Beschreibung
by Prof. Falko Dressler
Resilient communication is still a dream, but we are getting closer. One aspect in wireless communications is co-existence of radio communication technologies. Coding, frequency hopping, and dynamic channel assignment techniques have been developed as mitigation strategies. Recently, co-existence has been studied as an opportunity rather than just an annoying nuisance. Cross-technology communication (CTC) is the key to solve performance issues in co-existence scenarios through collaboration and coordination among co-located networks. For example, commercial WiFi chips can be used to emulate ZigBee, Bluetooth, LTE, LoRa, and more. Such CTC obviously also helps enhancing the resilience of larger scale communication platforms. Going beyond, teaming up CTC and network coding opens up an entirely new playground for designing next generation communication networks: high throughput, low latency, and particularly also resilient by design.

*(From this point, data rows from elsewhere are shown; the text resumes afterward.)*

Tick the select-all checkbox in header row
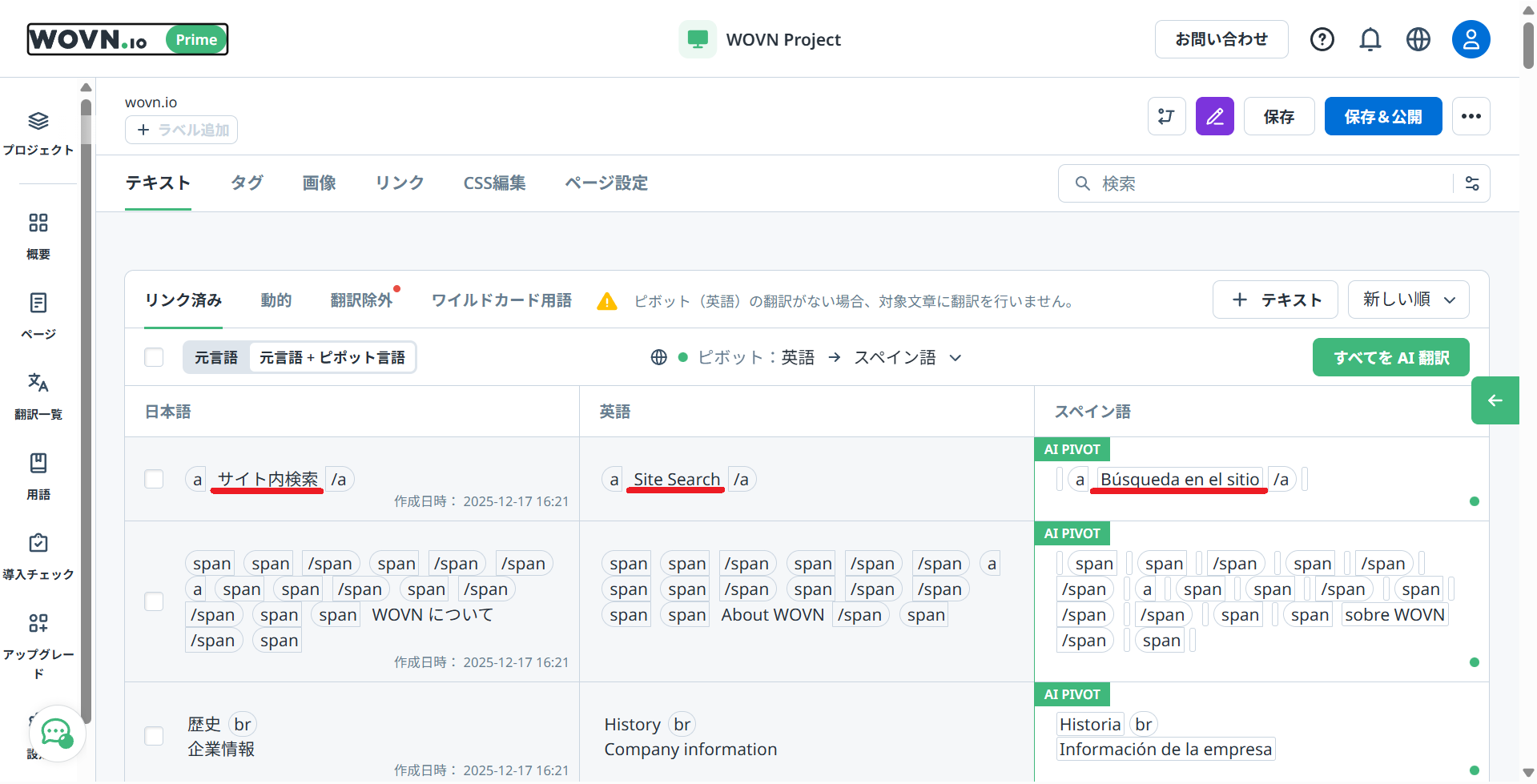Viewport: 1537px width, 784px height. [x=154, y=357]
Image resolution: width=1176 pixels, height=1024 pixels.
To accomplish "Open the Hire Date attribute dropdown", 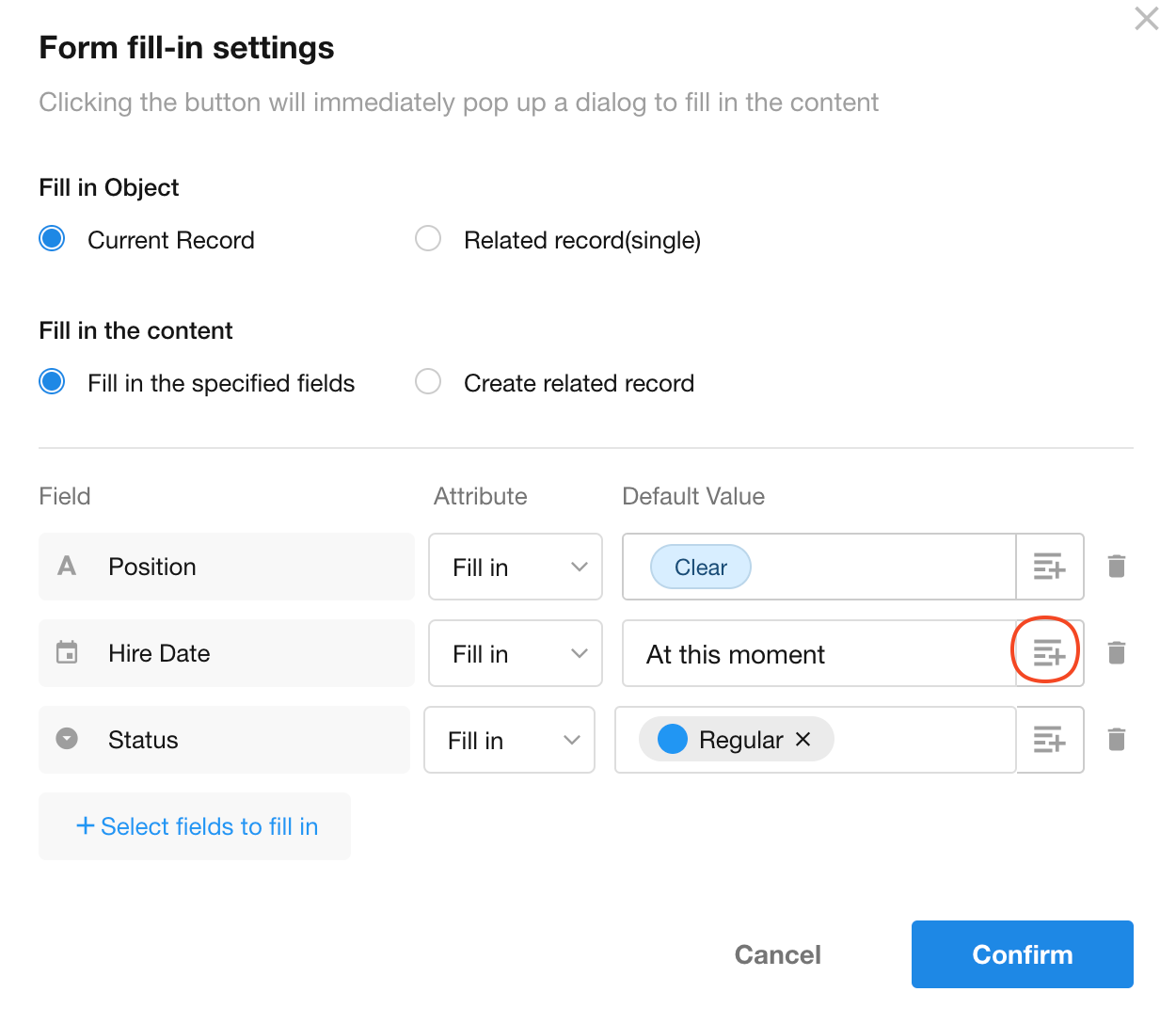I will pos(515,653).
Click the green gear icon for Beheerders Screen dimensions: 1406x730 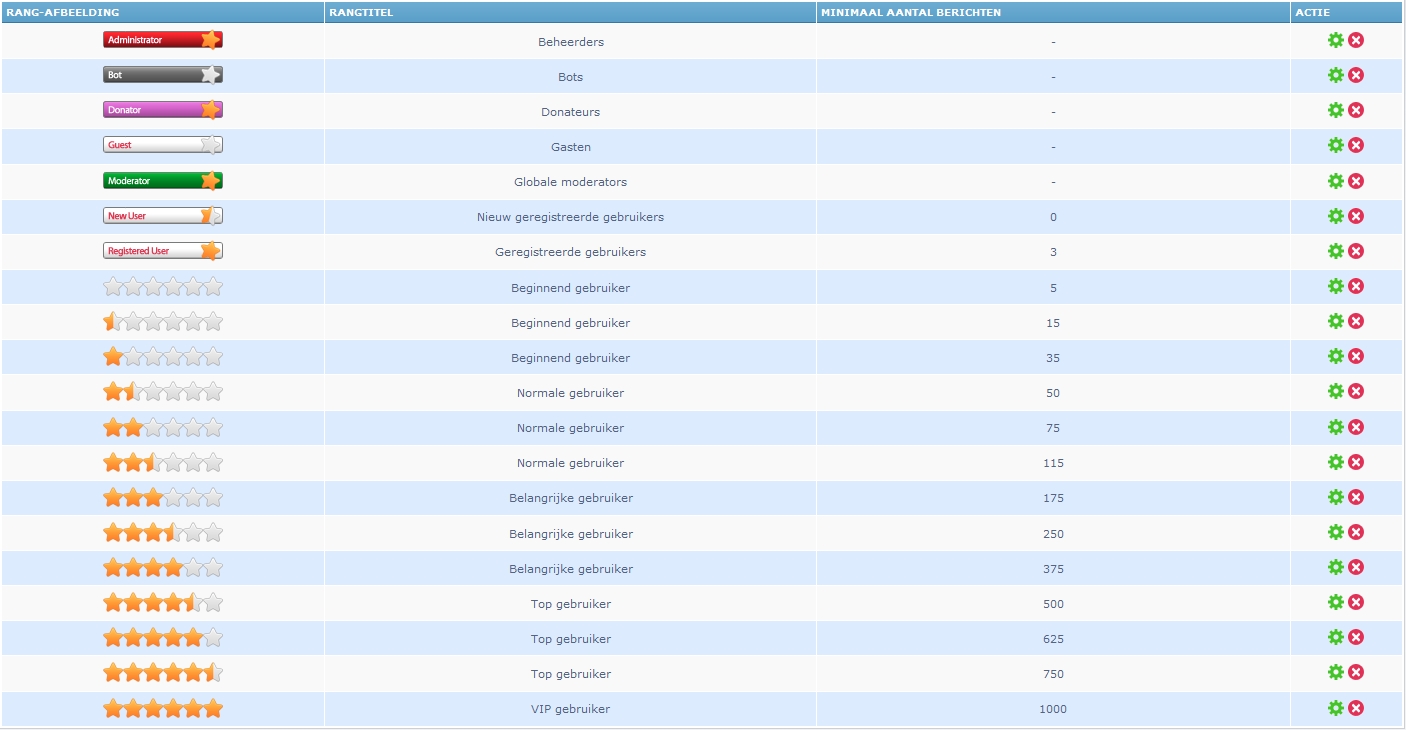1335,40
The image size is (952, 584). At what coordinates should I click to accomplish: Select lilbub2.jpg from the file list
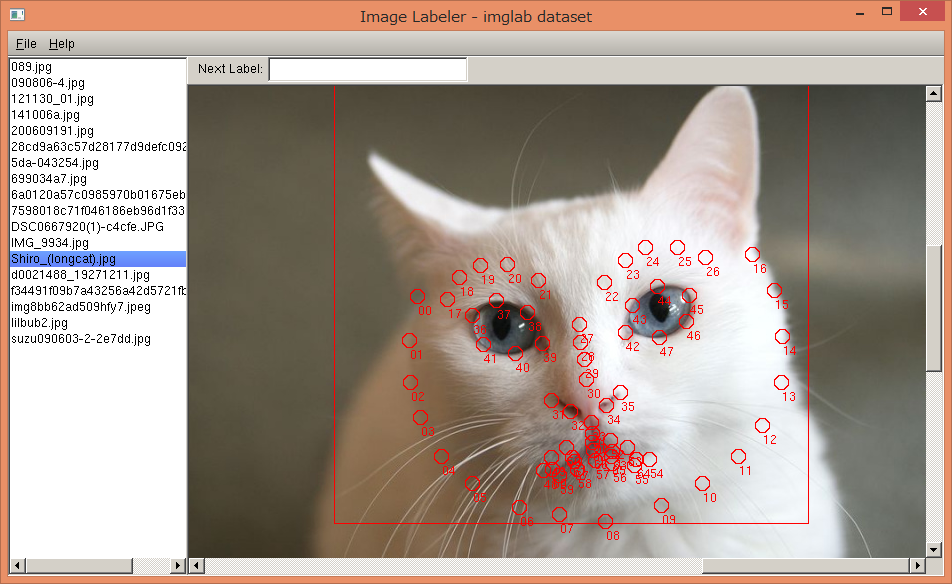60,323
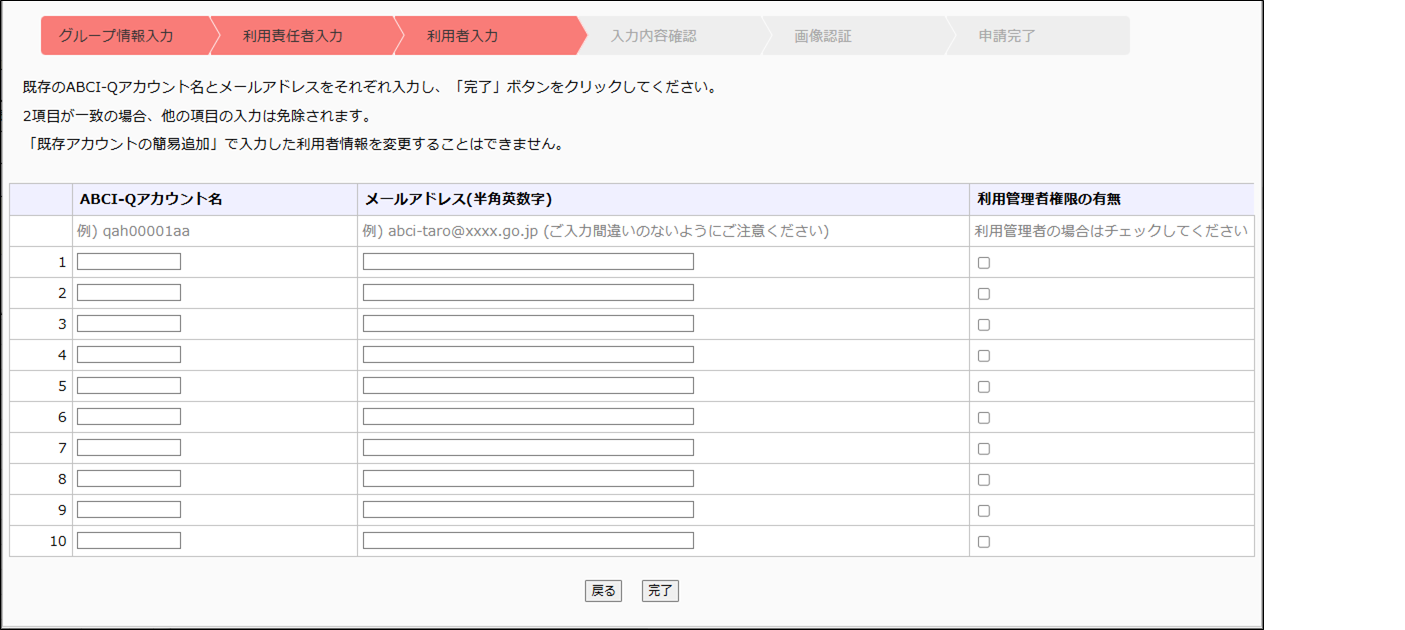
Task: Select the ABCI-Q account name field in row 2
Action: pos(129,293)
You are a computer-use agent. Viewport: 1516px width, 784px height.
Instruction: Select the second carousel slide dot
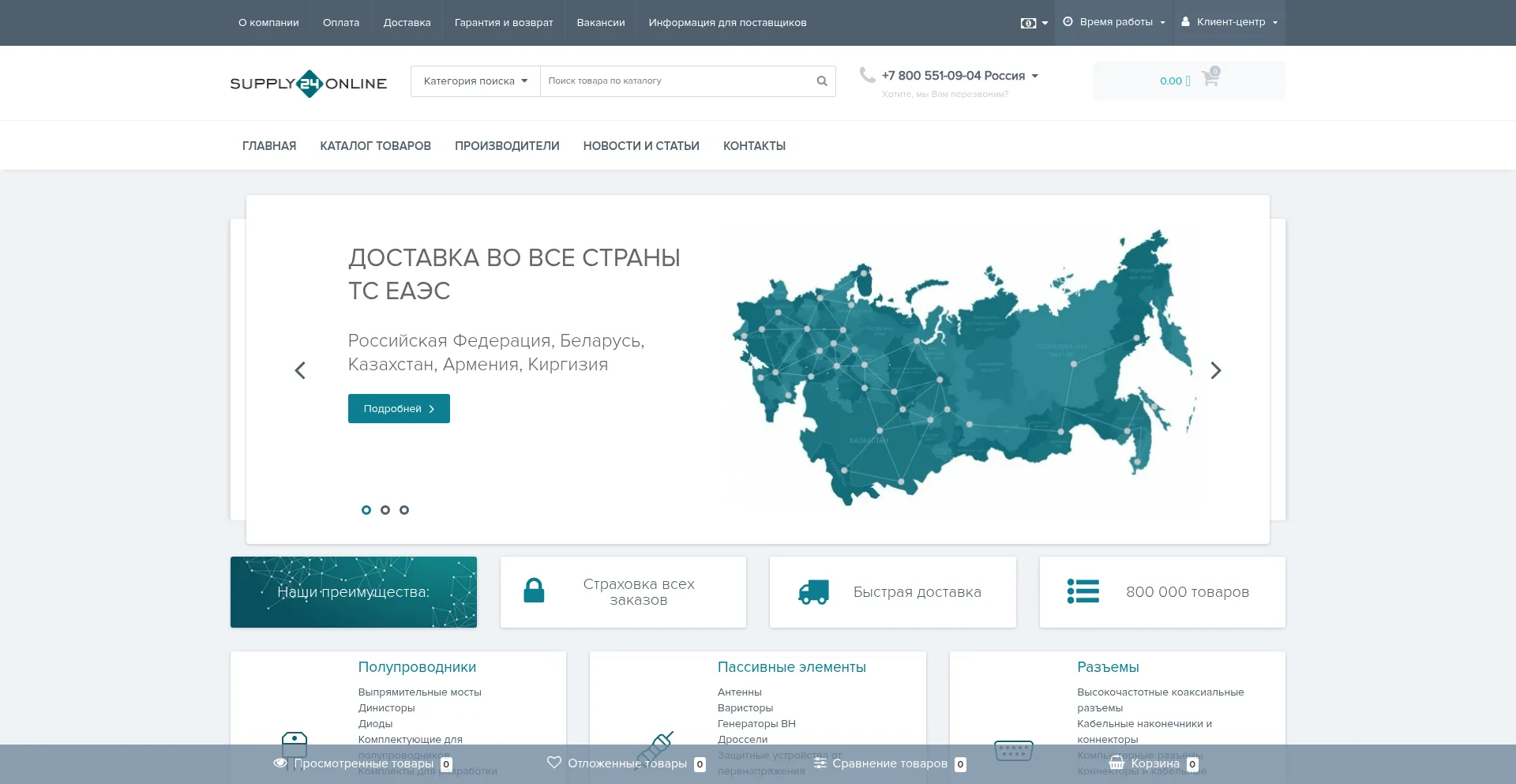pos(385,510)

Falko Dressler is full professor and Chair for Telecommunication Networks at the School of Electrical Engineering and Computer Science, TU Berlin. He received his M.Sc. and Ph.D. degrees from the Dept. of Computer Science, University of Erlangen in 1998 and 2003, respectively. Dr. Dressler has been associate editor-in-chief for IEEE Trans. on Network Science and Engineering, IEEE Trans. on Mobile Computing and Elsevier Computer Communications as well as an editor for journals such as IEEE/ACM Trans. on Networking, Elsevier Ad Hoc Networks, and Elsevier Nano Communication Networks. He has been chairing conferences such as IEEE INFOCOM, ACM MobiSys, ACM MobiHoc, IEEE VNC, IEEE GLOBECOM. He authored the textbooks Self-Organization in Sensor and Actor Networks published by Wiley & Sons and Vehicular Networking published by Cambridge University Press. He has been an IEEE Distinguished Lecturer as well as an ACM Distinguished Speaker. Dr. Dressler is an IEEE Fellow, an ACM Fellow, and an AAIA Fellow. He is a member of the German National Academy of Science and Engineering (acatech). He has been serving on the IEEE COMSOC Conference Council and the ACM SIGMOBILE Executive Committee. His research objectives include next generation wireless communication systems in combination with distributed machine learning and edge computing for improved resiliency. Application domains include the internet of things, cyber-physical systems, and the internet of bio-nano-things.